A majority of Republican midterm candidates running for major state or federal office don’t fully accept the results of the 2020 presidential election, a new analysis finds.

According to The Washington Post, 299 candidates running for House, Senate, or key state offices of the governor, lieutenant governor, secretary of state or attorney general have either denied or publicly questioned the results of the election that unequivocally saw Joe Biden elected as president. This represents a majority of all candidates running for such positions, all of which oversee some portion of election administration.
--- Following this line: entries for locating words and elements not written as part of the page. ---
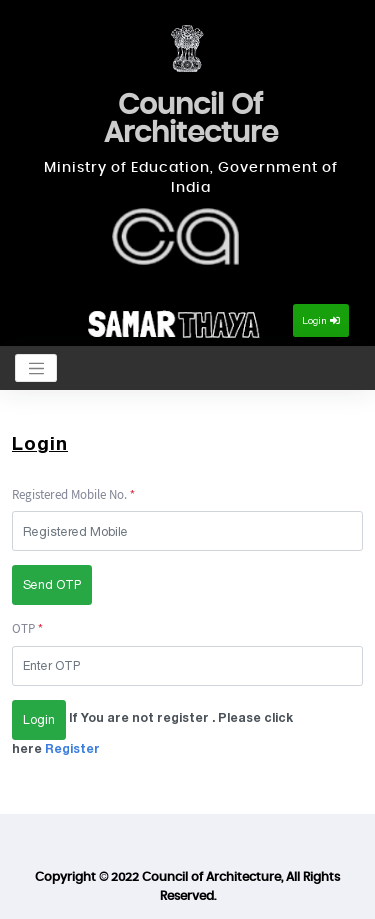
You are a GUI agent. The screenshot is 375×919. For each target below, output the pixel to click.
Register (71, 748)
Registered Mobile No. (69, 494)
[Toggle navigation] (36, 368)
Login (321, 320)
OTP (23, 628)
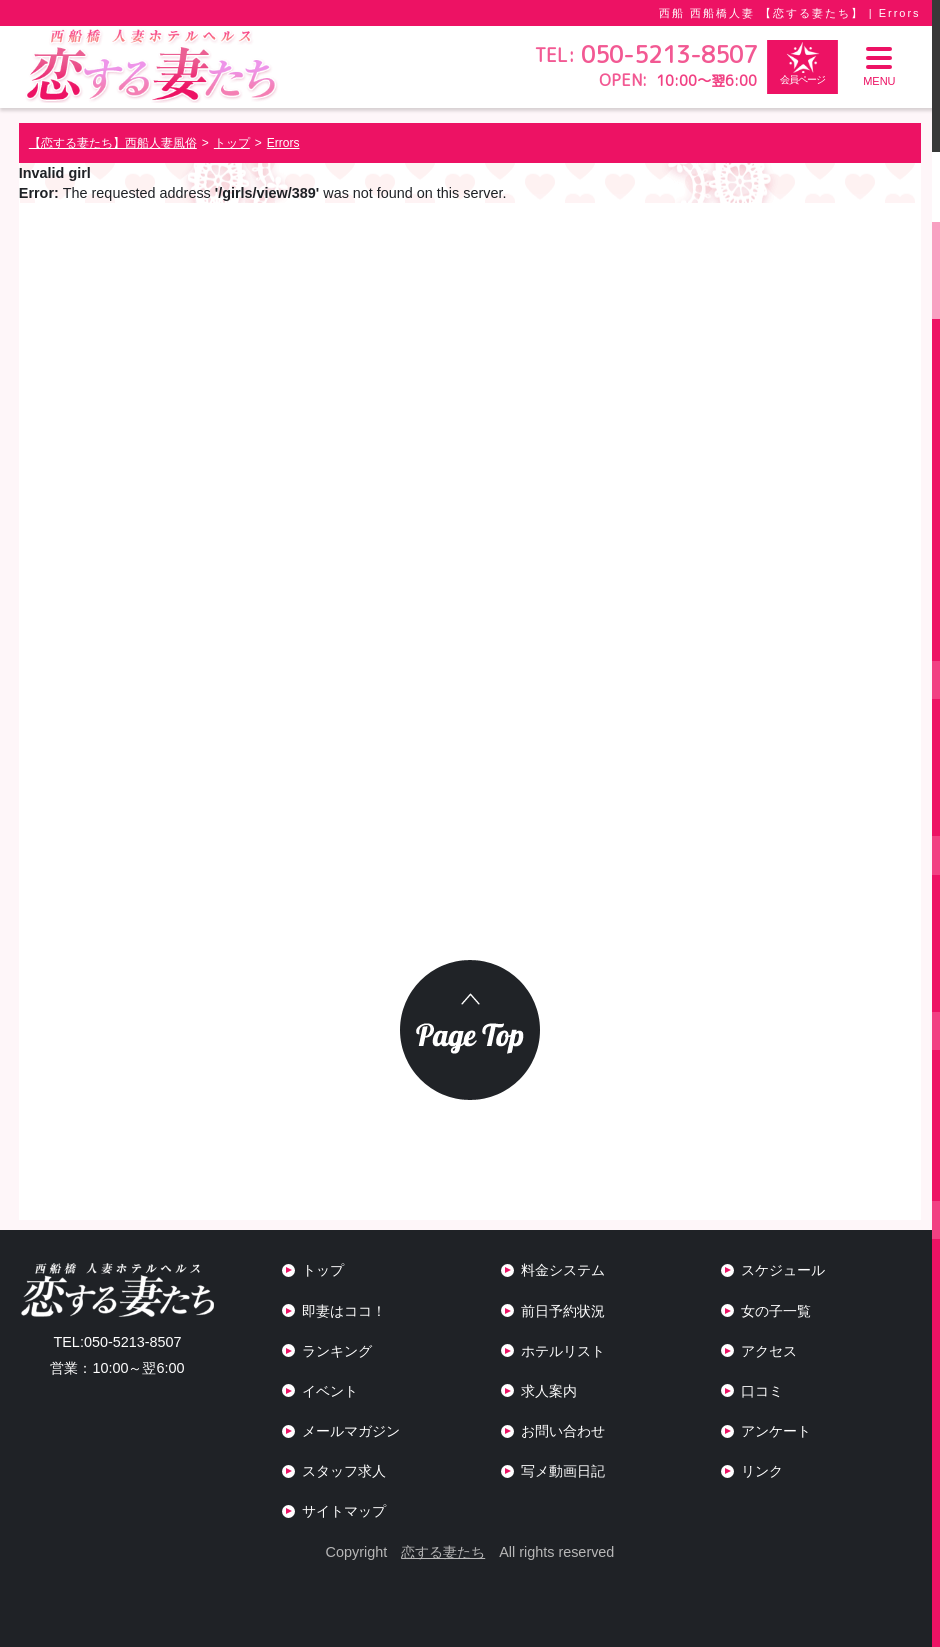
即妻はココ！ (344, 1311)
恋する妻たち (443, 1552)
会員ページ (802, 63)
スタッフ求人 (344, 1471)
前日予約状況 (563, 1311)
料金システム (563, 1270)
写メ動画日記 (563, 1471)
Such candidates are on the ballot in almost every state in the country. All but two states, Rhode Island and North Dakota, have candidates who fully or partially deny the election result. In four states, Republican voters have nominated an election denier for every race examined by the publication.

The majority — 174 — of these candidates are running in safe elections, while 51 are running in tight races. This means that it’s possible they view election denial as a strategy that could win them votes — or, potentially, that they’re planning to deny the results of their own elections if voters reject them.

When surveyed for a separate Washington Post analysis last month, 12 of 19 Republican candidates in close gubernatorial or U.S. Senate races refused to say if they would accept the outcome of their election. All 19 Democrats running against them, on the other hand, said they would accept the results whether or not they won.

The report lines up with an ongoing analysis by FiveThirtyEight, which finds that there are 263 GOP candidates for the same offices, excluding the lieutenant governor, who either fully or partially deny the election result. This means that election deniers or doubters are on the ballot for 60 percent of Americans this fall, according to the analysis.

FiveThirtyEight also found that election deniers and doubters outnumber the candidates who don’t lie about the result of the election; there are 256 candidates who refuse to accept the result and only 158 who do.

That election deniers make up such a large proportion of the Republican Party and its candidates is an alarming show of the right’s open embrace of fascism and anti-democratic principles, experts say.

“Election denialism is a form of corruption,” Ruth Ben-Ghiat, New York University historian and fascism expert, told The Washington Post. “The party has now institutionalized this form of lying, this form of rejection of results. So it’s institutionalized illegal activity. These politicians are essentially conspiring to make party dogma the idea that it’s possible to reject certified results.”

If these election deniers take office, it could have dire consequences.

Electing such people into office could accelerate the U.S.’s path into fascism, putting the power of election administration into the hands of people who may use it to install whichever political leaders they prefer; an election-denying secretary of state, for instance, could refuse to certify election results they don’t favor. An influx of election deniers in Congress, meanwhile, means that there could be more lawmakers who vote to overturn the result of the 2024 presidential election if Donald Trump or another far right Republican doesn’t win.